United States District Court, D. Arizona
ORDER
Honorable John J. Tuchi United States District Judge
At
issue is Plaintiffs' Application for Temporary
Restraining Order with Notice (Doc. 20, Mot.), to which
Defendants filed a Response (Doc. 46, Resp.) and Plaintiffs
filed a Reply (Doc. 49, Reply). The Court heard oral argument
on Plaintiffs' Application on October 30, 2019, at which
time the Court converted the Application to a Motion for
Preliminary Injunction. (Doc. 64.)
I.
BACKGROUND
On June
7, 2019, the Arizona Legislature passed, and the Governor
signed into law, House Bill (“HB”) 2547, which
amended A.R.S. § 5-112 and added § 5-118-statutes
related to wagering on horseracing and dog-racing in Arizona.
(Mot.

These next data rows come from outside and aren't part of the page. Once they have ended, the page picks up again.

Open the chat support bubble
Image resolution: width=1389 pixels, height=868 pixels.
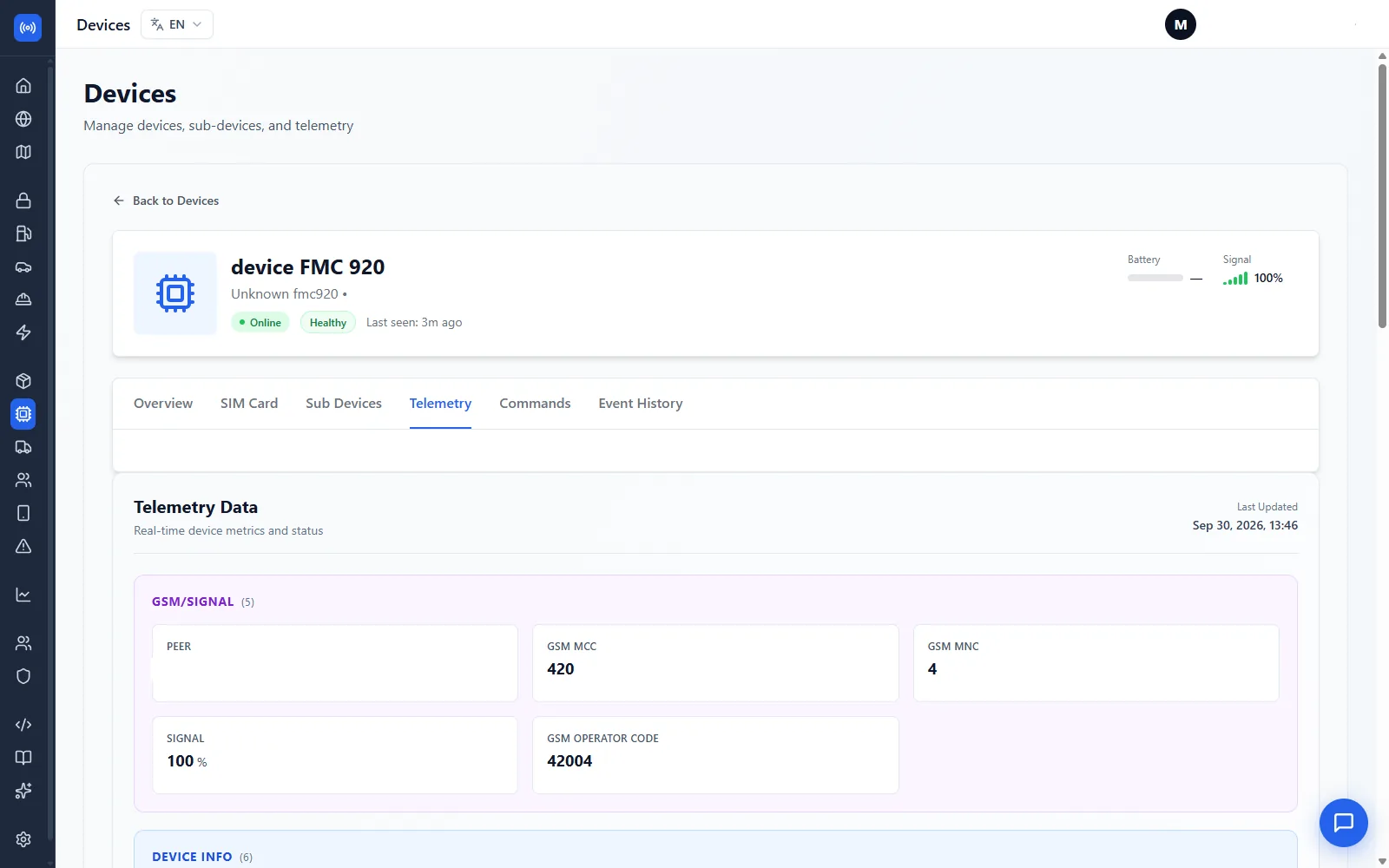[1343, 822]
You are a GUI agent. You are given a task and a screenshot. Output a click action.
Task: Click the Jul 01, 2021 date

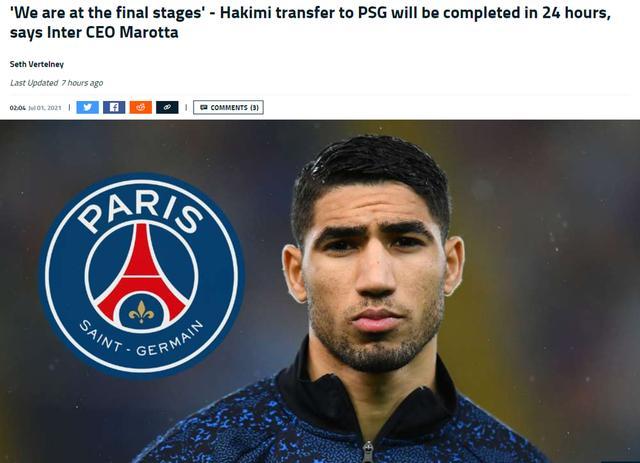coord(45,108)
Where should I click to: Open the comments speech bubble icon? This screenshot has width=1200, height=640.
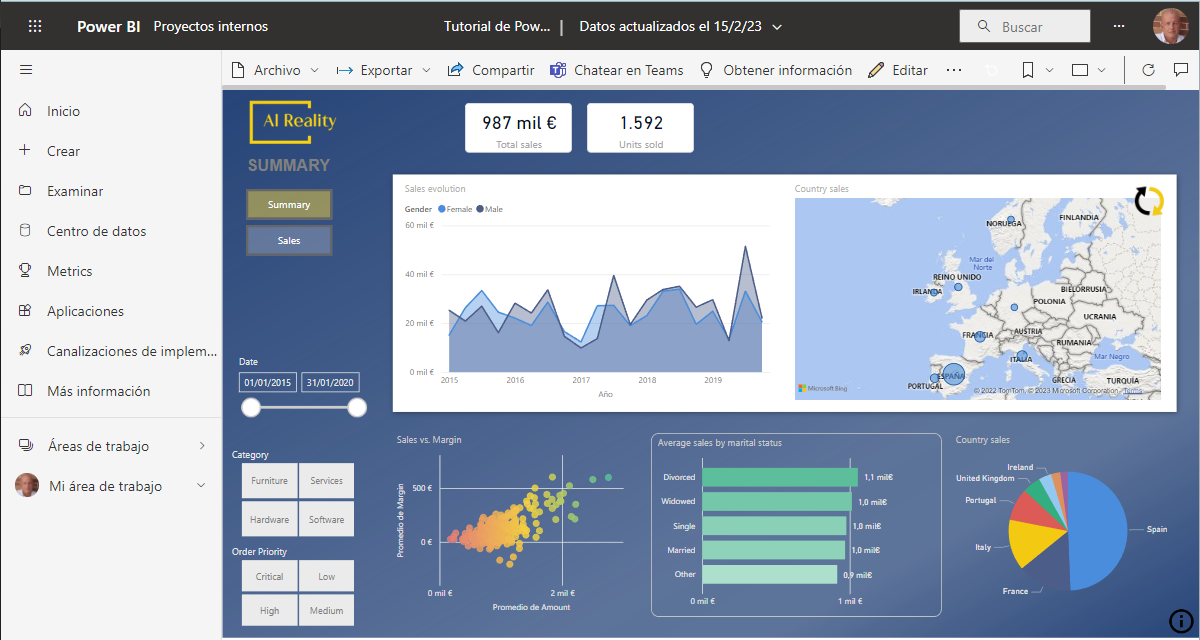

Ex. B.) Newly-enacted § 5-112(U) provides that
any simulcast of live racing into this state that originates
from outside this state . . . must be offered to each
commercial live-racing permittee in this state and additional
wagering facility in this state. Each simulcast agreement
executed pursuant to this subsection is subject to approval
by [Defendant Arizona Racing] Commission. The Commission
shall approve the simulcast agreement if the Commission
determines that the agreement is reasonable and complies with
the requirements of this subsection.
The
subsection goes on to state that a provider of a simulcast
for the purpose of pari-mutuel wagering[1] “may not
engage in any anticompetitive or deceptive practice” in
offering simulcast contracts by, for example, charging
“excessive or unreasonable fees.” (Mot. Ex. B.)
Plaintiff
Monarch Content Management LLC (“Monarch”), a
Delaware LLC, is a purchase and sales agent for more than a
dozen out-of-state horse racetracks, including Plaintiff
Laurel Racing Association, Inc., dba Laurel Park. The
racetracks, including Laurel Park, own the simulcasts of
their races, and Monarch has the right to market and sell
rights to view the simulcasts and associated content. In
Arizona, Monarch has a Simulcast Wagering Contract with TP
Racing LLLP, dba Turf Paradise. Under this contract, Monarch
provides simulcasts of its out-of-state clients' races as
well as access to pari-mutuel pools and real-time betting
odds to Turf Paradise's racetrack and its Off-Track
Betting (“OTB”) sites.
Defendant
Arizona Department of Gaming issues permits to racetracks and
OTB site operators in Arizona to offer pari-mutuel wagering.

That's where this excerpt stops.